Following the California lawsuit alleging a discriminatory “frat boy” culture at the company, Activision Blizzard recruiters have reportedly been approaching other Activision Blizzard employees who have been pushing for change and telling them that they “freak candidates out.” The recruiters then urge the employees to share “what we are doing as a company to eliminate this toxic behavior,” and say that they have made “strides to head this off.” Employees, however, feel that the requests they have made of Activision Blizzard leadership have still not been addressed.
This was first observed by Blizzard UI Engineer Valentine Powell, who tweeted that they had seen recruiters approaching Activision Blizzard employees and telling them to “stop being so loud” regarding their demands for change.

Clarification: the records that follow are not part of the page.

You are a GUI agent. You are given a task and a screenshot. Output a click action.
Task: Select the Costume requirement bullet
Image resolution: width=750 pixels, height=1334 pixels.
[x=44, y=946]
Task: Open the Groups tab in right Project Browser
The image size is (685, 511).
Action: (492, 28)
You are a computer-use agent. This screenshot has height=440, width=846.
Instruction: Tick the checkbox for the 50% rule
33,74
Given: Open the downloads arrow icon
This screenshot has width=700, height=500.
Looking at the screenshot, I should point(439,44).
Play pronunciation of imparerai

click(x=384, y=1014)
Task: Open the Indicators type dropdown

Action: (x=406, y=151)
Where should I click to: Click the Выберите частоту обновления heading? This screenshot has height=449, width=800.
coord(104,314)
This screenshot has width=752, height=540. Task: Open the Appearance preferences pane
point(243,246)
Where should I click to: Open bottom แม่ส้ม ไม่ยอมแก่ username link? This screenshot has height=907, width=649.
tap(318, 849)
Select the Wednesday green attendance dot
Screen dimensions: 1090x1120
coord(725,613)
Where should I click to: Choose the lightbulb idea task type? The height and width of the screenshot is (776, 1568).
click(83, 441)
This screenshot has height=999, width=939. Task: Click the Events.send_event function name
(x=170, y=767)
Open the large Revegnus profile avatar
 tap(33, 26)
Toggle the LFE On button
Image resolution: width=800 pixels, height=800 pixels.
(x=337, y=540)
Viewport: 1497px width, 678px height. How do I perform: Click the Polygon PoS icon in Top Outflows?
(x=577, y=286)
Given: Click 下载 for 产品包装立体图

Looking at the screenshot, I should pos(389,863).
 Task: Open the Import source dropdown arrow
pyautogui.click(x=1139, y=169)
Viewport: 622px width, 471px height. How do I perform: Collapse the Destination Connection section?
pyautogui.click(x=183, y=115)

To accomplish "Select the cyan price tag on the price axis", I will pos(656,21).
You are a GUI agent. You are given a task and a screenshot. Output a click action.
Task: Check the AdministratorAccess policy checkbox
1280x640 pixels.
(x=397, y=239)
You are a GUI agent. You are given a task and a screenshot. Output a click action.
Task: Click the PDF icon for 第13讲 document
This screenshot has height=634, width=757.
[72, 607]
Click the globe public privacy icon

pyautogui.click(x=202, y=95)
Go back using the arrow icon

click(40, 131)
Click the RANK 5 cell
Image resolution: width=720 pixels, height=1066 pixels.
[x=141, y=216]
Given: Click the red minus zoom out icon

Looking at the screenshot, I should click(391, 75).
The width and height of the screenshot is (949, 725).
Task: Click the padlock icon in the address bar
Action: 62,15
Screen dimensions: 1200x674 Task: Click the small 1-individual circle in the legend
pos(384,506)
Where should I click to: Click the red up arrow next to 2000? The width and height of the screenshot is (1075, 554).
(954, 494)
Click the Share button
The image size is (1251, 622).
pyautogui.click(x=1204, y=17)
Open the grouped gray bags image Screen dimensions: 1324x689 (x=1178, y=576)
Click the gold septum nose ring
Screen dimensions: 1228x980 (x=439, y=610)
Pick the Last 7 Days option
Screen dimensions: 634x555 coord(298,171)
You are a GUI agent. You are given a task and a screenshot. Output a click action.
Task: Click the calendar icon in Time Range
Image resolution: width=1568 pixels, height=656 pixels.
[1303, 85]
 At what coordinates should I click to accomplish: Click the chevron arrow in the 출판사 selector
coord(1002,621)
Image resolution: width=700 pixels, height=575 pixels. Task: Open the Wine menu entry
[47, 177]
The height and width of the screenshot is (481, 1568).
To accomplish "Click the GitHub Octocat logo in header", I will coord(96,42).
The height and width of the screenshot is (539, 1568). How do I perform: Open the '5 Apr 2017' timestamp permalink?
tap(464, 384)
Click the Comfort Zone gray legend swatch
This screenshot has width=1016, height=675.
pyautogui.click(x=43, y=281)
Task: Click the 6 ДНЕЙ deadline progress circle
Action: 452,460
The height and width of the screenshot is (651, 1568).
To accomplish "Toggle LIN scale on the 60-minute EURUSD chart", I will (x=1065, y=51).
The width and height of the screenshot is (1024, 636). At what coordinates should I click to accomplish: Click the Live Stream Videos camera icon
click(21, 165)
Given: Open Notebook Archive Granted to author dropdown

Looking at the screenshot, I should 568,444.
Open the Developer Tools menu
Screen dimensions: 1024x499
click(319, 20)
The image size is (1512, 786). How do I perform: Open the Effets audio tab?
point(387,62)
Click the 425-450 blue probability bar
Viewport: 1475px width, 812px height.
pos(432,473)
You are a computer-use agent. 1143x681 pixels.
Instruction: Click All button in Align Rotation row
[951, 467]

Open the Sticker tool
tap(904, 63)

So hey, I’m seeing recruiters approaching ABK workers who are pushing for change, telling them to stop being so loud. Apparently its making it hard for them to find candidates. It is never ok to tell people to stop advocating for a better workplace. #ABetterABK #EndAbuseInGaming
— Valentine Powell (@valentine_irl) August 17, 2021
But while it may be making it tough for recruiters to find candidates, Powell says “It is never ok to tell people to stop advocating for a better workplace.”
Another Blizzard employee, Jessica Gonzalez, followed up with proof, showing a screenshot of a message she had received from a recruiter at Activision Blizzard that said her “updates don’t seem to address” what the company has been doing to resolve the issues. Again, however, the employees remain dissatisfied with the corporate response to the unsafe and unequal culture allegations, and feel that none of their requests and demands, which remain unchanged, have been properly addressed or actioned on at this time.
— Jessica Gonzalez #ABetterABK (@BlizzJess) August 17, 2021
The full message from the recruiter reads:
I am on the front line as a Recruiter. Some of the articles that you are sharing freak candidates out. [winking tongue out emoji]
Can you please share what we are doing as a company to eliminate such toxic behavior?
ABK has made strides to head this off.
Your updates don’t seem to address this.
Ignoring the fact that “head this off” would mean getting ahead of a situation and not responding after a massive lawsuit becomes public, employees of Activision Blizzard that have been pushing for change are still upset with the way executive leadership has responded to the allegations. Many other Activision Blizzard employees have replied to the tweet with variations of “As soon as we hear what the company is actually doing to eliminate toxic behavior, we’d be happy to share it.” Others have pointed out that the recruiter policing what other employees are posting about probably freaks out potential candidates more.
Still more people have pointed to the fact that employees are stepping up and being so vocal as an admirable quality that the recruiter should be using as a point of pride to help alleviate candidate’s fears about joining the company. That culture of camaraderie among the workers is something that should help candidates want to apply despite the ongoing lawsuit allegations and issues. Some say it feels like recruiters are shifting the blame to the workers being outspoken for change rather than the actual lawsuit and allegations that have spurred those demands for change in the first place.
One of the biggest issues employees have—though certainly not the only one—is the hiring of the Wilmer Hale law firm to oversee an audit of Activision Blizzard’s internal policies for hiring, discipline, etc. Wilmer Hale is notorious as a union-busting firm that protects wealthy corporate interests rather than advocating for employees. The firm also has a previous relationship with the Activision Blizzard executive team, leaving many employees feeling that they wouldn’t be unbiased.
Thus far, it feels like Activision Blizzard’s actions at the top have been about minimal real response or change, waiting for the news cycle to turn over so that they can just get back to making games with as little action or upheaval as possible. In fact, words from executives at the company have promised action and change that it can’t and won’t actionably deliver on unless it starts from the very top, which we’ve seen no indication of happening.
The employees have made it very clear that they aren’t going to stop advocating for change and standing by their requests that have yet to be fulfilled or even directly addressed by the executive team. Meanwhile, Activision Blizzard and Sledgehammer are preparing to announce Call of Duty: Vanguard, a game that analysts predict will be the top-selling title of the year regardless.